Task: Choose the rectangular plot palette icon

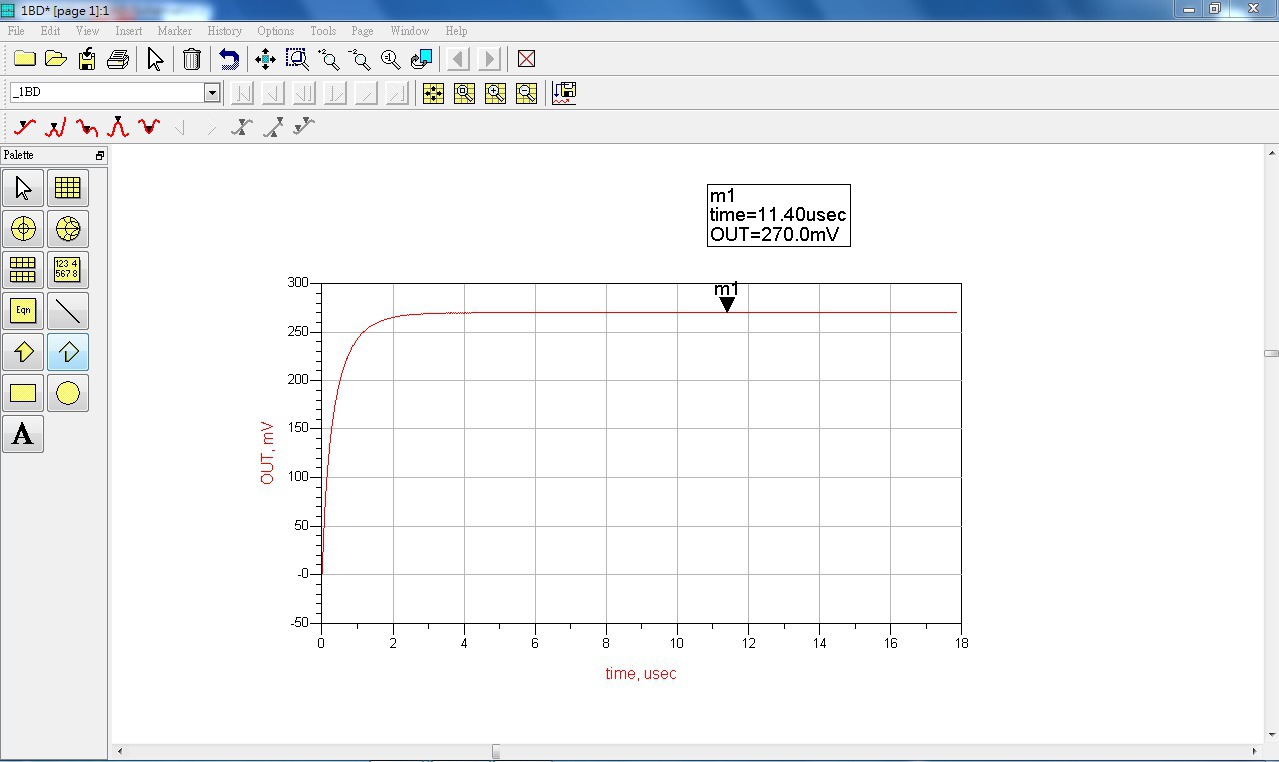Action: coord(67,188)
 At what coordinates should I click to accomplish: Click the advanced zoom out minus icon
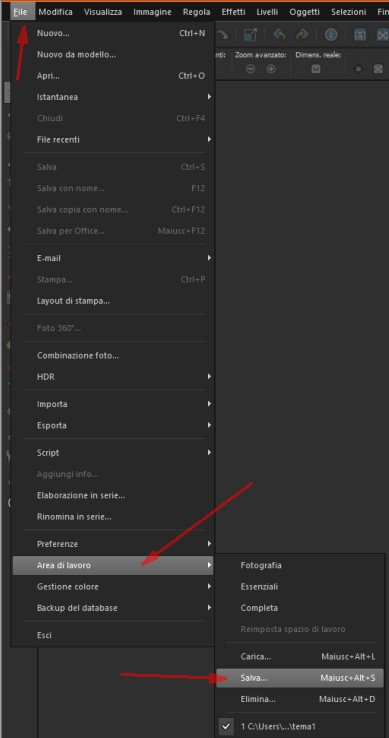coord(251,69)
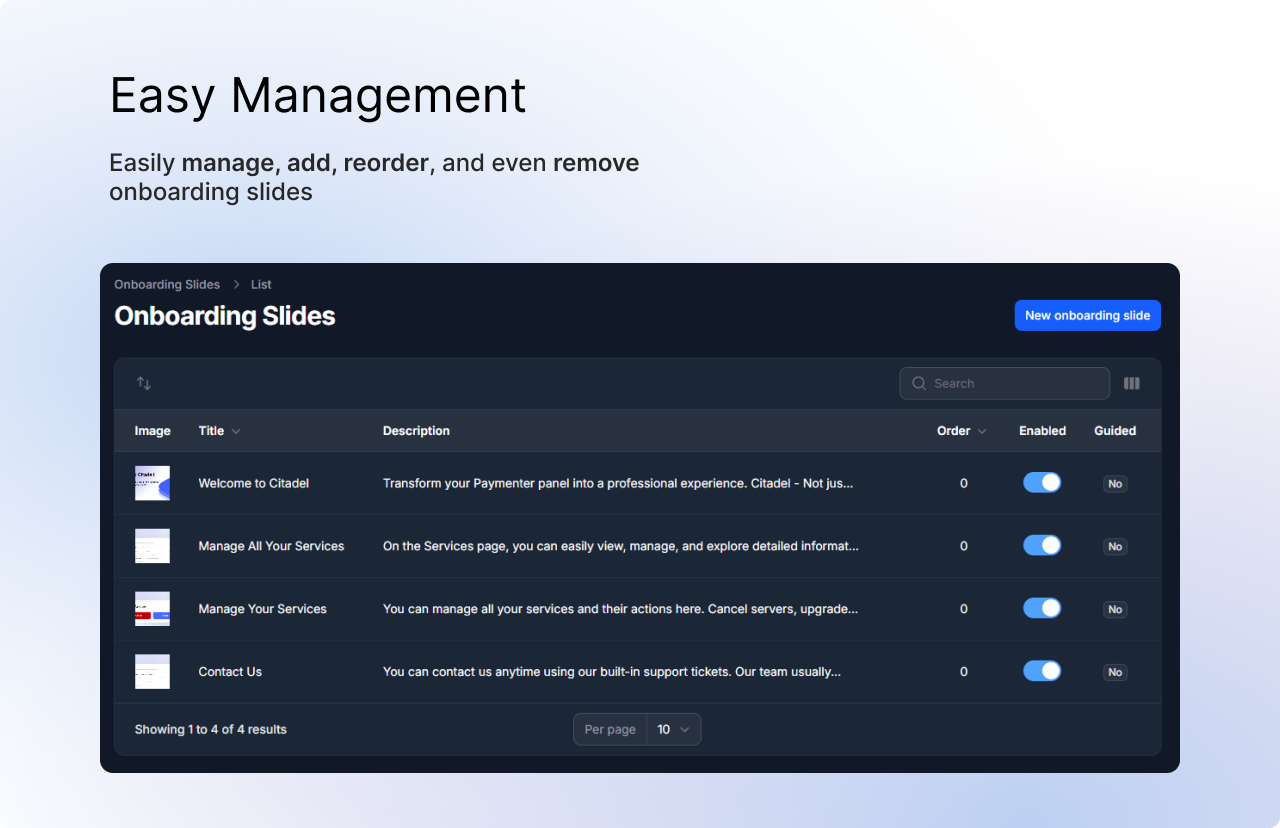Turn off the Contact Us enabled switch
1280x828 pixels.
click(x=1042, y=671)
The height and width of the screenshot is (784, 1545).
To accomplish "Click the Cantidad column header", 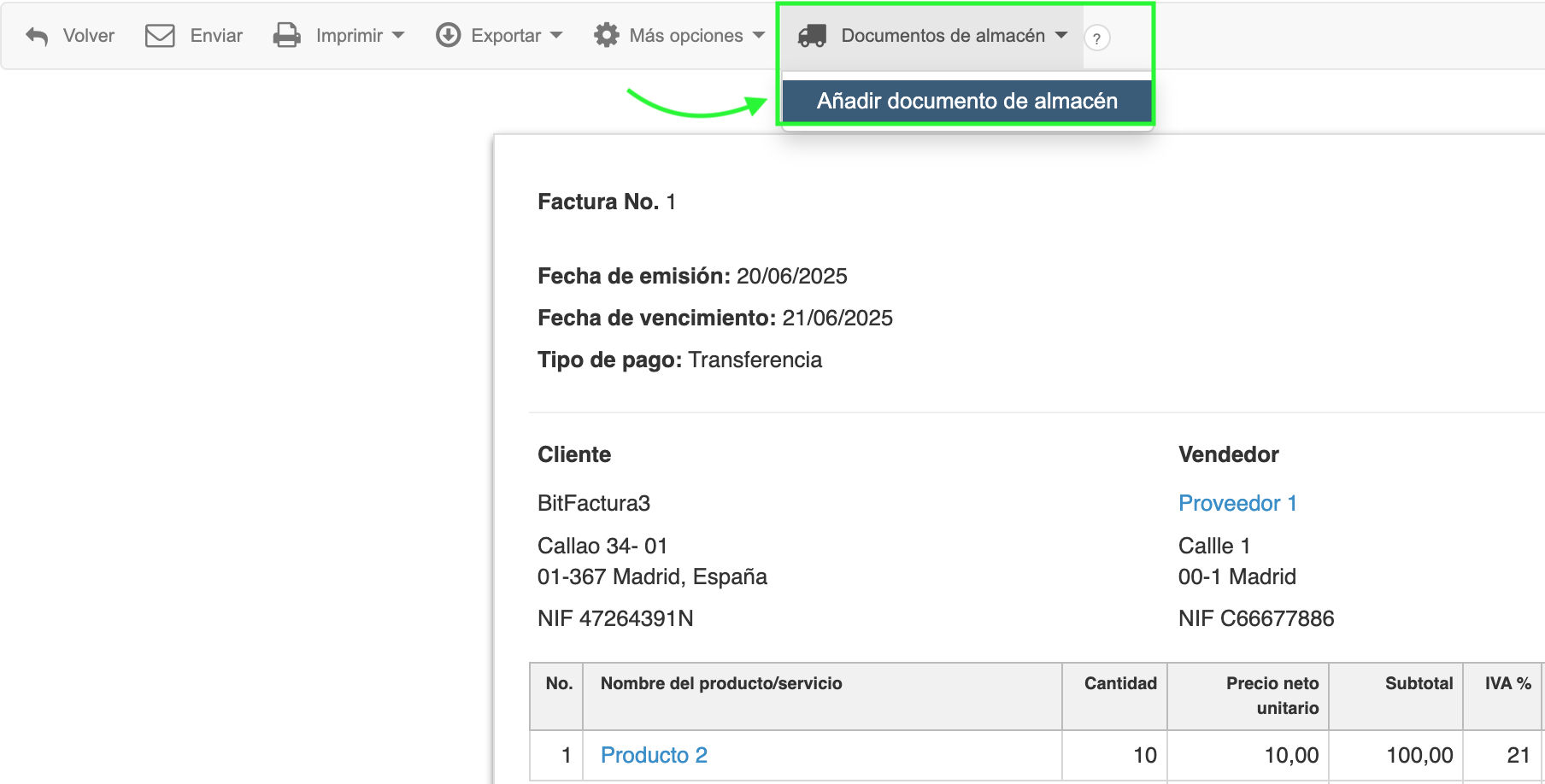I will point(1119,683).
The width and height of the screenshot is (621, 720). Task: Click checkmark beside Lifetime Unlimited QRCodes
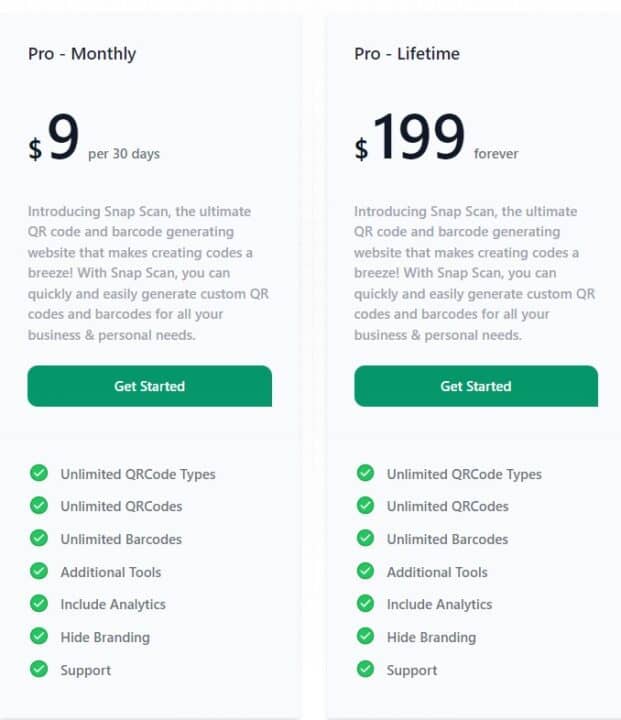tap(366, 506)
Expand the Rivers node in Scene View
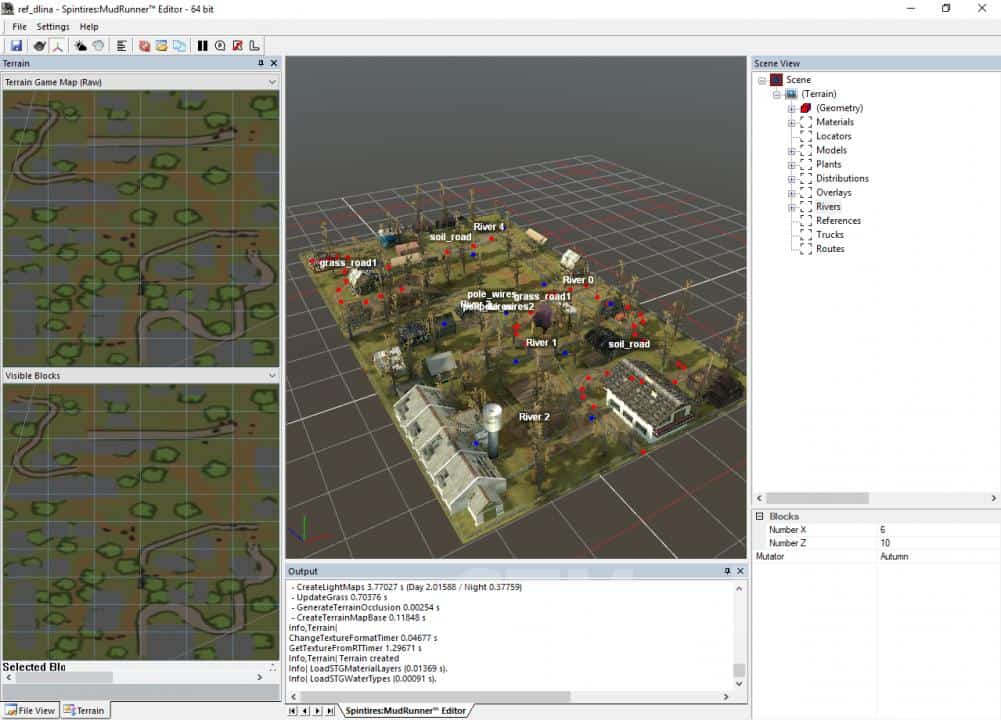The image size is (1001, 720). (791, 207)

..............................

- Prompt
From the line that holds "The width and" to the last line of the data, return those lines exactly and nothing else; both ends count, and pictures stay out.

- Finished task
The width and height of the screenshot is (621, 720). Task: Click checkmark beside Lifetime Unlimited QRCodes
tap(366, 506)
Expand the Rivers node in Scene View
The image size is (1001, 720). (791, 207)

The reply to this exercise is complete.